▸ **Activity**: Please tally how many lines in the entries below include the word "agent", giving only the number.

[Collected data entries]
|---|
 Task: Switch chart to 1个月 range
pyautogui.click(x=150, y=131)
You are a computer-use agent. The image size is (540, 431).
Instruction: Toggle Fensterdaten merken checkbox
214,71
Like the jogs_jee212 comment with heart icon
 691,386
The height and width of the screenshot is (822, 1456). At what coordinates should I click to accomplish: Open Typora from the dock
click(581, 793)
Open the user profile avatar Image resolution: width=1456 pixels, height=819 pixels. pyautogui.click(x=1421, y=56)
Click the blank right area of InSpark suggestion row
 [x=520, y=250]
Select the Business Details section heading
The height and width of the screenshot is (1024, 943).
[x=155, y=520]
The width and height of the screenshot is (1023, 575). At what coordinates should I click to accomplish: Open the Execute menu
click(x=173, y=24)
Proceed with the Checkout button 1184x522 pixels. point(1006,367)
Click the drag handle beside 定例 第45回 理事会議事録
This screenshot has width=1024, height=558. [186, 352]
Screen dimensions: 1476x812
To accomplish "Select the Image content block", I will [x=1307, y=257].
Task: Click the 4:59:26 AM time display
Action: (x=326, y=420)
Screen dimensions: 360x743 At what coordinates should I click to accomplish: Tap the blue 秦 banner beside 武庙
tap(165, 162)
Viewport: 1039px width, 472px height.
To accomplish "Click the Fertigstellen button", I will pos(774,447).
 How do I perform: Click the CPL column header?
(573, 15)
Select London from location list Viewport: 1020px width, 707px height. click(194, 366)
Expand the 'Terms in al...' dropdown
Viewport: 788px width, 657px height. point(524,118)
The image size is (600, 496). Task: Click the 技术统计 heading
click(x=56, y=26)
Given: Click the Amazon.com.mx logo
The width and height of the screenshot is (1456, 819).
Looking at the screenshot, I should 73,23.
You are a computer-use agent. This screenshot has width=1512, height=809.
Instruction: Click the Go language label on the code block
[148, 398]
|---|
▸ **Written response**: 2